* Work to complete
- a) In the news article about the Prader-Willi Syndrome Association's push for Pharmac funding, in what year did Linda Thornton and two other parents set up the association?
- b) Pick up the news article about the Prader-Willi Syndrome Association's funding fight with Pharmac and continue it past its final sentence.

* Passage to read
>>>>

A small charity is locked in a David and Goliath-style battle for funding, and is hoping to gather more ammunition from an international conference next year.
The Prader-Willi Syndrome Association wants Government drug funding agency Pharmac to help more sufferers of the rare eating disorder.
Only 22 New Zealand children under 12 have been diagnosed with the genetic condition, but the effects on their lives can be severe.
It leaves them permanently hungry, and sees them go to great lengths to find food - even foraging in bins.
Sufferers are born limp, and struggle to develop before an insatiable hunger makes many obese. Growth hormone treatment helps develop muscles that allow them to work off excess weight.
Previously, Pharmac only funded the expensive treatment for children under a certain height, and only eight of the 22 diagnosed meet the criteria.
Pharmac removed the height criteria in February, but now funds treatments based on how quickly a child grows.
Spokesman Simon England said the criteria was to ensure those people who need growth hormone treatment get it.
"If the person is growing at a particular rate, their body is producing sufficient growth hormone."
Parents of children who don't qualify have to go without, or find up to $10,000 a year for the treatment.
In contrast, all sufferers in America, Australia and Britain get free treatment.
National director Linda Thornton hopes knowledge gained at the International Prader-Willi Organisation's seventh annual conference in Taiwan next May will help the quest.
And she's delighted her group can use its Cathay Pacific/Herald on Sunday High Flyers award to reach the event.
She found out about Prader-Willi when her 25-year-old daughter Francie was diagnosed at 3 years old.
Thornton struggled to get information about the condition, and set up the association with two other parents in 1989.

<<<<

* Records provided
>>>>

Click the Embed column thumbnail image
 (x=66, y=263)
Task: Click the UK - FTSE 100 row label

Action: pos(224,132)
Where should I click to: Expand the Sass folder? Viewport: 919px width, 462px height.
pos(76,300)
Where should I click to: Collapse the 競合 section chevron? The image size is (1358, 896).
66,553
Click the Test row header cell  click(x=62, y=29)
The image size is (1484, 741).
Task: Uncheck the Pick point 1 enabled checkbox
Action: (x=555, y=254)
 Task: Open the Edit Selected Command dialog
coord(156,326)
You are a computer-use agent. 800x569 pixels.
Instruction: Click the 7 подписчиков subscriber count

<<<<

* Task-by-task results
- a) 1989

- b)
It's grown substantially, and member Karen O'Reilly is hopeful the conference will help it stay on top of American and European research.
O'Reilly's son Cameron was diagnosed when aged 4 months. He qualifies for the Pharmac-funded treatment and, now aged 5, has started school and is doing well, she says.
"We're only a small group but each of our kids is just as important as any other kids."
* They're our unsung heroes - community groups battling to make life better for everyday Kiwis. Too often they face a fight for funding and lack of public recognition, so the Herald on Sunday has again teamed with Cathay Pacific to give six of the most deserving free international flights. Our annual High Flyers Community Awards will give them the chance to learn from good work in other countries, carry out research and attend conferences. This year's recipients are: The Tenants Protection Association Christchurch, Associated New Zealand Myalgic Encephalopathy Society, The Hearing House, Refugee Services Aotearoa New Zealand, Prader-Willi Syndrome Association and Youthline Auckland. We continue our series profiling the winners by focusing on the Prader-Willi Syndrome Association.